WHAT THIS TASK INVOLVES.
First find the line with "Click the [关键词] label" in the entries below, then set down exactly every line through the line with "This screenshot has height=734, width=567. click(x=450, y=522)", that line included.

INFORMATION SHOWN.
──────
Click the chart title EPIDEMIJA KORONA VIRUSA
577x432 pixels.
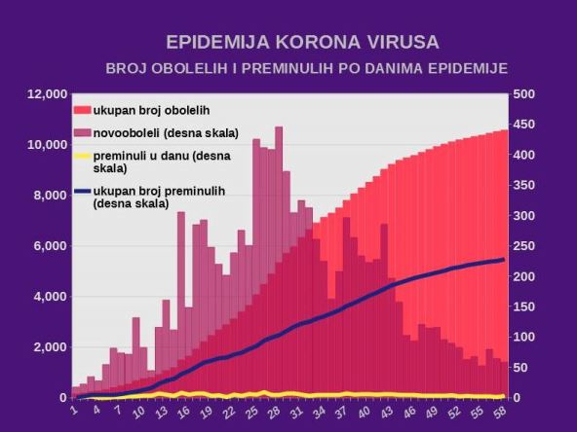tap(302, 43)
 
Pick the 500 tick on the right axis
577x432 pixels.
tap(523, 94)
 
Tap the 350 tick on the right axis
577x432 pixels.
tap(523, 185)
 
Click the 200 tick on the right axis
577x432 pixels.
tap(523, 276)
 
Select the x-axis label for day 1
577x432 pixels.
tap(73, 410)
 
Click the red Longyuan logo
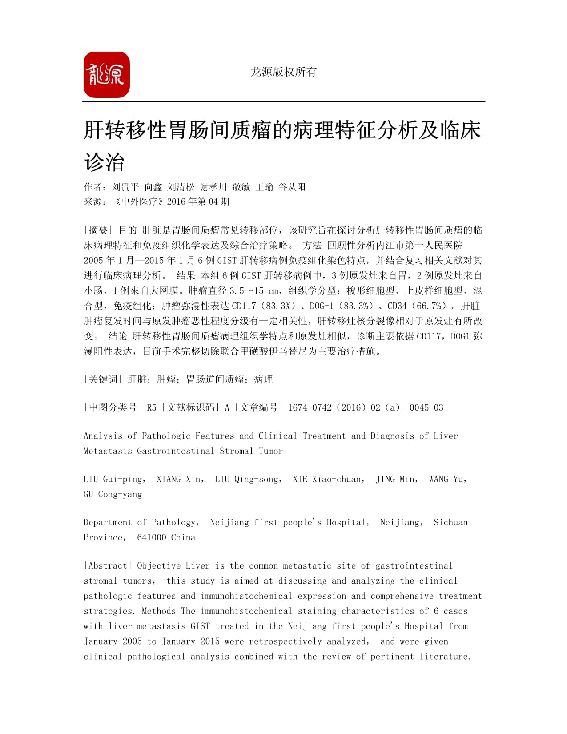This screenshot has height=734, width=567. click(x=107, y=75)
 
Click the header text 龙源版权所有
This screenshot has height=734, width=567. click(x=283, y=72)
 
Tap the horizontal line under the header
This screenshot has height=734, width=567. click(x=283, y=102)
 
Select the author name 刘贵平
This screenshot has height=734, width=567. click(x=125, y=187)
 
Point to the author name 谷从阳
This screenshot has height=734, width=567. click(x=292, y=187)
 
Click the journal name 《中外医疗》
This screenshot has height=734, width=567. click(x=138, y=202)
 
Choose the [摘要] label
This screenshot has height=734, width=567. click(x=98, y=230)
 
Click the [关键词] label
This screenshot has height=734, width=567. click(x=103, y=379)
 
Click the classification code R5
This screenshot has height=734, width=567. click(x=152, y=407)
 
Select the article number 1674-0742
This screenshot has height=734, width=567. click(x=310, y=407)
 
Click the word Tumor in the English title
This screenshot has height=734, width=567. click(x=270, y=451)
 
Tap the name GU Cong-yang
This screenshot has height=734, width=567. click(x=113, y=494)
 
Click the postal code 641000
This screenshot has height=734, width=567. click(x=151, y=537)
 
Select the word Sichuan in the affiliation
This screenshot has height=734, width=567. click(x=450, y=522)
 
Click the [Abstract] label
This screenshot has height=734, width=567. click(x=108, y=566)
──────
ANSWER TO THIS PROBLEM.
Click the [关键词] label
This screenshot has height=734, width=567. click(x=103, y=379)
 
Click the classification code R5
This screenshot has height=734, width=567. click(x=152, y=407)
 
Select the article number 1674-0742
This screenshot has height=734, width=567. click(x=310, y=407)
 
Click the word Tumor in the English title
This screenshot has height=734, width=567. click(x=270, y=451)
 
Tap the name GU Cong-yang
This screenshot has height=734, width=567. click(x=113, y=494)
 
Click the postal code 641000
This screenshot has height=734, width=567. click(x=151, y=537)
 
Select the word Sichuan in the affiliation
This screenshot has height=734, width=567. click(x=450, y=522)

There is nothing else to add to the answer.